─── RECORDS TO PROCESS ───

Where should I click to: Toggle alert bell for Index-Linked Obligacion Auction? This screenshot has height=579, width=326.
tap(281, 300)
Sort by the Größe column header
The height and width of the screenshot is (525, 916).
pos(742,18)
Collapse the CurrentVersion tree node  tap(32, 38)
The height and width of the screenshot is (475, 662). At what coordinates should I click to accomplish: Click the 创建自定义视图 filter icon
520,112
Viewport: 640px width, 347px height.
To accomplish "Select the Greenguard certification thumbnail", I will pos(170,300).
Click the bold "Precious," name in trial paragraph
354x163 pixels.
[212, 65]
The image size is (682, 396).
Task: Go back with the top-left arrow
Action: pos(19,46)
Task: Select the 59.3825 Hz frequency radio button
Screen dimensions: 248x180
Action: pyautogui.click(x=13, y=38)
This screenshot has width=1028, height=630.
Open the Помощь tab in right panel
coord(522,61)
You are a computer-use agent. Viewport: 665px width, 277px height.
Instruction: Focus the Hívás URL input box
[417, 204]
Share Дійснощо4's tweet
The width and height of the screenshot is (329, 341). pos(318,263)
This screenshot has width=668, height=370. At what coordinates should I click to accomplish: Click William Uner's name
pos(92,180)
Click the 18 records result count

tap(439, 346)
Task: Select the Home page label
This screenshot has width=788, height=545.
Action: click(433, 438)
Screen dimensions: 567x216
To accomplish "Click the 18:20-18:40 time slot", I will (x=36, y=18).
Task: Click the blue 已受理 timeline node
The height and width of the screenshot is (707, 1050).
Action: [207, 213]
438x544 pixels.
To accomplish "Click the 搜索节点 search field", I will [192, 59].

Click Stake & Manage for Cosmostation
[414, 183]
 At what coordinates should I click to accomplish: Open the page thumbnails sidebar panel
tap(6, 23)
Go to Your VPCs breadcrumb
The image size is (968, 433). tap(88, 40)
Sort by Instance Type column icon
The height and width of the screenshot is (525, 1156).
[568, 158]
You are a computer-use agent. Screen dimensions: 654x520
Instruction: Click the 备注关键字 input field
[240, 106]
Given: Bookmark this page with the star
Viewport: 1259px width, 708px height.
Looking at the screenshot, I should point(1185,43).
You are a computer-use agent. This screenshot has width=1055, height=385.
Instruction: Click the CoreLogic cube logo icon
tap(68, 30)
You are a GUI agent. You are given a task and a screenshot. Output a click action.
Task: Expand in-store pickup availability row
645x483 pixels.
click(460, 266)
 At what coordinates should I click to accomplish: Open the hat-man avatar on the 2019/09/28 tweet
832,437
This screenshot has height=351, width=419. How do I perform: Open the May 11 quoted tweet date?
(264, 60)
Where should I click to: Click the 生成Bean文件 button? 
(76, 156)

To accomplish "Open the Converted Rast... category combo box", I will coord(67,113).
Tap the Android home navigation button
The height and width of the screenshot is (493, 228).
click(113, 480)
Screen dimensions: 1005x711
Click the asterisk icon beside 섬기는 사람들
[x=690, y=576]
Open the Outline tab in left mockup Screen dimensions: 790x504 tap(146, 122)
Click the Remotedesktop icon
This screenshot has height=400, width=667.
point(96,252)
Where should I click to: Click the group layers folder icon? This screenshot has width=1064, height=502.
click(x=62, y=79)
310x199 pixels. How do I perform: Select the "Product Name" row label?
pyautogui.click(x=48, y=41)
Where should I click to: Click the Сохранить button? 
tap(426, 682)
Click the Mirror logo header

───

WORK REQUIRED:
Transcribe all entries word for word.

WRITTEN ANSWER:
Where should I click to: Toggle alert bell for Index-Linked Obligacion Auction? This screenshot has height=579, width=326.
tap(281, 300)
Sort by the Größe column header
The height and width of the screenshot is (525, 916).
pos(742,18)
Collapse the CurrentVersion tree node  tap(32, 38)
The height and width of the screenshot is (475, 662). At what coordinates should I click to accomplish: Click the 创建自定义视图 filter icon
520,112
Viewport: 640px width, 347px height.
To accomplish "Select the Greenguard certification thumbnail", I will pos(170,300).
Click the bold "Precious," name in trial paragraph
354x163 pixels.
[212, 65]
The image size is (682, 396).
Task: Go back with the top-left arrow
Action: pos(19,46)
Task: Select the 59.3825 Hz frequency radio button
Screen dimensions: 248x180
Action: pyautogui.click(x=13, y=38)
This screenshot has width=1028, height=630.
Open the Помощь tab in right panel
coord(522,61)
You are a computer-use agent. Viewport: 665px width, 277px height.
Instruction: Focus the Hívás URL input box
[417, 204]
Share Дійснощо4's tweet
The width and height of the screenshot is (329, 341). pos(318,263)
This screenshot has width=668, height=370. At what coordinates should I click to accomplish: Click William Uner's name
pos(92,180)
Click the 18 records result count

tap(439, 346)
Task: Select the Home page label
This screenshot has width=788, height=545.
Action: click(433, 438)
Screen dimensions: 567x216
To accomplish "Click the 18:20-18:40 time slot", I will (x=36, y=18).
Task: Click the blue 已受理 timeline node
The height and width of the screenshot is (707, 1050).
Action: [207, 213]
438x544 pixels.
To accomplish "Click the 搜索节点 search field", I will [192, 59].

Click Stake & Manage for Cosmostation
[414, 183]
 At what coordinates should I click to accomplish: Open the page thumbnails sidebar panel
tap(6, 23)
Go to Your VPCs breadcrumb
The image size is (968, 433). tap(88, 40)
Sort by Instance Type column icon
The height and width of the screenshot is (525, 1156).
[568, 158]
You are a computer-use agent. Screen dimensions: 654x520
Instruction: Click the 备注关键字 input field
[240, 106]
Given: Bookmark this page with the star
Viewport: 1259px width, 708px height.
Looking at the screenshot, I should point(1185,43).
You are a computer-use agent. This screenshot has width=1055, height=385.
Instruction: Click the CoreLogic cube logo icon
tap(68, 30)
You are a GUI agent. You are given a task and a screenshot. Output a click action.
Task: Expand in-store pickup availability row
645x483 pixels.
click(460, 266)
 At what coordinates should I click to accomplish: Open the hat-man avatar on the 2019/09/28 tweet
832,437
This screenshot has height=351, width=419. How do I perform: Open the May 11 quoted tweet date?
(264, 60)
Where should I click to: Click the 生成Bean文件 button? 
(76, 156)

To accomplish "Open the Converted Rast... category combo box", I will coord(67,113).
Tap the Android home navigation button
The height and width of the screenshot is (493, 228).
click(113, 480)
Screen dimensions: 1005x711
Click the asterisk icon beside 섬기는 사람들
[x=690, y=576]
Open the Outline tab in left mockup Screen dimensions: 790x504 tap(146, 122)
Click the Remotedesktop icon
This screenshot has height=400, width=667.
point(96,252)
Where should I click to: Click the group layers folder icon? This screenshot has width=1064, height=502.
click(x=62, y=79)
310x199 pixels. How do I perform: Select the "Product Name" row label?
pyautogui.click(x=48, y=41)
Where should I click to: Click the Сохранить button? 
tap(426, 682)
Click the Mirror logo header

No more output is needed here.